Saturday, January 12, 2013

Trying to see into the future and learning from the past.

The title sounds serious but really I am just talking about the farm plans for the upcoming year. The seed catalogs have started to arrive with gusto which to me is like Christmas morning with every trip to the mailbox. Not that I like to go to out mailbox as much as I used too frankly in winter its scary out there its across the road from the house and not parallel to the drive way and its right on the Hudson. I remember once I went out in what seemed like the dead of night and I heard a large splash now in my nutty little brain the first thing I thought of that could account for the noise was someone dumping a body. Why I don't know I guess a turtle or a fish making a splash makes just a little more sense. But sometimes when its cold and dark out and you are walking down a dark country road your mind gets a little goofy. Okay enough about the mailbox.

So I spent an hour or two the other day taking inventory of the seeds we had that are still viable for this year And boy am I glad I did I have a ton of stuff (when sales happen later in the season I have been trying to buy up the discounted seeds) and really don't need to order everything just the stuff that I am out of and of course the new fangled stuff that I won't be able to say no to.  I love this time of year. I make so many drawings of the yard and where stuff is going and where new beds will be cut to accommodate the new enterprises we are going to try this year (so far this year spring wheat and the 3 sisters). I also keep large spread sheets which are amusing because there is a hard record of what I thought would happen then later in the season I actually make a layout in a spread sheet of what actually happened. I like doing that because it always reminds me that I can plan plan plan but what will be will be. I never do what I plan to do and it always comes out different than I thought but I am not only learning to accept this about myself but also learning to enjoy it. I am starting to trust myself a bit to trust myself that just because its not what I thought doesn't necessarily mean it wont be fantastic. That's one of the first lessons in farming you seriously have to roll with the punches if I could give one piece of advise that what be it.
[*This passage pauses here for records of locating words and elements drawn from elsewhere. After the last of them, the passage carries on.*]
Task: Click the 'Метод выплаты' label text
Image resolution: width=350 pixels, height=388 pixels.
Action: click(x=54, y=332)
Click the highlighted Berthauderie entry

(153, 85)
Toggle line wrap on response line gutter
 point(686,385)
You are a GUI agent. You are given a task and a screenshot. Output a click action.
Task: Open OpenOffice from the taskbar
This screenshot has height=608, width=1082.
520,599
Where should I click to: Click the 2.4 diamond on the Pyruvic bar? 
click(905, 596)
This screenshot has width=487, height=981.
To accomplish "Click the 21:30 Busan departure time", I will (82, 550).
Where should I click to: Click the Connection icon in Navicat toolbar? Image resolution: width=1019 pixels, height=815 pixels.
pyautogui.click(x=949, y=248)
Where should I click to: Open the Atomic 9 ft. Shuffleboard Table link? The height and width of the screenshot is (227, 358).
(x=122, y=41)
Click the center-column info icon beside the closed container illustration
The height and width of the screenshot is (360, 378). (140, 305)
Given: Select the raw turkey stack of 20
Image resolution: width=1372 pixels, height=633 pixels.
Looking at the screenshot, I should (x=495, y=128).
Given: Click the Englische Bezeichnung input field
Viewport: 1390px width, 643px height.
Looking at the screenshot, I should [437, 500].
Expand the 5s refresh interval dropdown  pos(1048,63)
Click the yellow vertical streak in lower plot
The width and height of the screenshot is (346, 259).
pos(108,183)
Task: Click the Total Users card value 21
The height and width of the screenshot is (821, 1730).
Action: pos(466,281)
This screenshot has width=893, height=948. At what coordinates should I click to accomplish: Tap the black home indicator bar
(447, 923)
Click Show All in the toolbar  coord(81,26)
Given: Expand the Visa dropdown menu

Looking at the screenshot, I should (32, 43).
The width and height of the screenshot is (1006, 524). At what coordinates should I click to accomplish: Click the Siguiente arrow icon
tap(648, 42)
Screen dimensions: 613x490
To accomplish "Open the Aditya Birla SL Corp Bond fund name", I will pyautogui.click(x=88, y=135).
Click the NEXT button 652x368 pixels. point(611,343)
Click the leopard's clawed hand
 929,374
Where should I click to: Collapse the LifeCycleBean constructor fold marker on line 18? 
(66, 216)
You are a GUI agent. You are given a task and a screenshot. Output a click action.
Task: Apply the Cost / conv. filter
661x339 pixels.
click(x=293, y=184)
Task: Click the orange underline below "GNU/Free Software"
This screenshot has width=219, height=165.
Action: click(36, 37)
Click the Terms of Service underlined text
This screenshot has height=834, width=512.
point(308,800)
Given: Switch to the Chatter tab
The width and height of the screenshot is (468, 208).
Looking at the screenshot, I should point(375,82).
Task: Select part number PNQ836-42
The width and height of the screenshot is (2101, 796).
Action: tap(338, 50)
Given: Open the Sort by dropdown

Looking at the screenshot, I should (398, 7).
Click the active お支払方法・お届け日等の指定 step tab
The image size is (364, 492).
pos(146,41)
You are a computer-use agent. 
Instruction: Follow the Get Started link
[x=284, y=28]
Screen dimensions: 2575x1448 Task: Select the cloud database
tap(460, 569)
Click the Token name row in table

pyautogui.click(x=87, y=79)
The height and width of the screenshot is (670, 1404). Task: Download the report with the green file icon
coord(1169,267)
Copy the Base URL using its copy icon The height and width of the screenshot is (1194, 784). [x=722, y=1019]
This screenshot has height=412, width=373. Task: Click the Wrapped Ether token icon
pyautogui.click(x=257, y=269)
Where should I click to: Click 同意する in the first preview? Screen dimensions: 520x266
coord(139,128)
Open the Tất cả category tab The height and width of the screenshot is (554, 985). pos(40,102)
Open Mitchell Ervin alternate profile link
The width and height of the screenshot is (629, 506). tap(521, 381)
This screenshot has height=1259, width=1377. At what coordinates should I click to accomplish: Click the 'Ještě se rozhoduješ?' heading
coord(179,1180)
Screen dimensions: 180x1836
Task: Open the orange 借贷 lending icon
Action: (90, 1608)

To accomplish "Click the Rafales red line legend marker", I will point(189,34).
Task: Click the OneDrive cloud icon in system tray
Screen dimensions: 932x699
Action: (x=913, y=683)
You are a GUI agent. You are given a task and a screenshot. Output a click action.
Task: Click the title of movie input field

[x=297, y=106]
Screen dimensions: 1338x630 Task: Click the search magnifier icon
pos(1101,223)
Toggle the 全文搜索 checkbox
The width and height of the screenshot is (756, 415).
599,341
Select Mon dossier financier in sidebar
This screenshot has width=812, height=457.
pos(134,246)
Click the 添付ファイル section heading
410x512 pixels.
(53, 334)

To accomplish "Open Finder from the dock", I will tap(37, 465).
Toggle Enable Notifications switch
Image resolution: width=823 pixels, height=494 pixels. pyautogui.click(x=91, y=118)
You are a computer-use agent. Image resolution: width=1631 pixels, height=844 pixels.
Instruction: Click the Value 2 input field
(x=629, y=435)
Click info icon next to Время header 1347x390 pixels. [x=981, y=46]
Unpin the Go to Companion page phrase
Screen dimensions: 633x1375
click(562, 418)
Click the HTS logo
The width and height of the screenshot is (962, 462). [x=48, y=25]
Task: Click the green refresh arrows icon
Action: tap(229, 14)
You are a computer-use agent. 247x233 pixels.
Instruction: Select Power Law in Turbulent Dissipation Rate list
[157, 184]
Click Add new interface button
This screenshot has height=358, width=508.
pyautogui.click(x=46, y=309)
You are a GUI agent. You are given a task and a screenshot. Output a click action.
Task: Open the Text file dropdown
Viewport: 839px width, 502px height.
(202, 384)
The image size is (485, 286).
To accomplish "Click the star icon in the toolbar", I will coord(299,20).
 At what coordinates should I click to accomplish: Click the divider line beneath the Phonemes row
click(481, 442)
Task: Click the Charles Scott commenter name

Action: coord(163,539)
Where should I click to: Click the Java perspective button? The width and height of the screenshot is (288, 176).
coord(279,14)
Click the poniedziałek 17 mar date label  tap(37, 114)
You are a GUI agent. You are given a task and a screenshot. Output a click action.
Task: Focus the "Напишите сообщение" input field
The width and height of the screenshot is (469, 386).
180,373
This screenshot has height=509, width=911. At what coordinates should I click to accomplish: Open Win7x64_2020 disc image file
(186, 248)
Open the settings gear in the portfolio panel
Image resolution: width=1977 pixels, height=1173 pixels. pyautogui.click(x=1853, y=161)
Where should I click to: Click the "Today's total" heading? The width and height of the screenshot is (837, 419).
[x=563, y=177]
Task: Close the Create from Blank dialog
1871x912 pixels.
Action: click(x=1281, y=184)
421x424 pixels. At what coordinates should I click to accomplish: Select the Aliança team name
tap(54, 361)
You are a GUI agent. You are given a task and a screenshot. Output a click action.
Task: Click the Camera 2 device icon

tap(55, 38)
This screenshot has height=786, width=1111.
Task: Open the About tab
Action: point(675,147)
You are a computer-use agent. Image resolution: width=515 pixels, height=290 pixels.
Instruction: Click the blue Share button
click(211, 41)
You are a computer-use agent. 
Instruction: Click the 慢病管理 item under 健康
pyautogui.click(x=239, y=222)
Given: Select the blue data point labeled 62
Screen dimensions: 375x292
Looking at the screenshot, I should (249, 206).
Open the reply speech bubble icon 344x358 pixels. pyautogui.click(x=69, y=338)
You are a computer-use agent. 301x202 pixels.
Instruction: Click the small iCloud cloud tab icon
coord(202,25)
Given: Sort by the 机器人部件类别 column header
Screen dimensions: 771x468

I have also started drawing up the timeline for the year. On a nice piece of pink paper (again perk of my day job working for a paper company) I drew a line down the center and on one half I have worked out the seed starting schedule and on the second have I have written down the transplants in the ground schedule and also on the same half when the plants that get planted by seed need to go in. This way I can try to manage my time and know which weekends are going to be heavy on work and not on being lazy taking naps. That's a big weakness of mine taking naps. But hell who doesn't love a girl who naps. One of my tricks since I tend to procrastinate a little (oh who am I kidding I have a black belt in procrastinating) is I write down the earliest date when things need to be either started or planted that way when I get down to actually doing it I am almost on time. That's another thing about farming is that's its always humbling and it always seems to get down to the nitty gritty it exposes who you are and I love that. You can't hide when your are farming it strips all the weaknesses and hopefully exposes all the strengths and that folks is some powerful stuff.

And on my last note if you read this blog you know that I usually at some point will start to whine that I don't feel like a real farmer whine whine whine blah blah but the argument as been closed I picked up a leaflet from the USDA the other night while I was waiting for my beekeeping class to start and it clearly said that they considered anyone to be a farmer that makes over a grand a year selling their stuff. Well that's just about what we made last year so it official we farm and are farmers.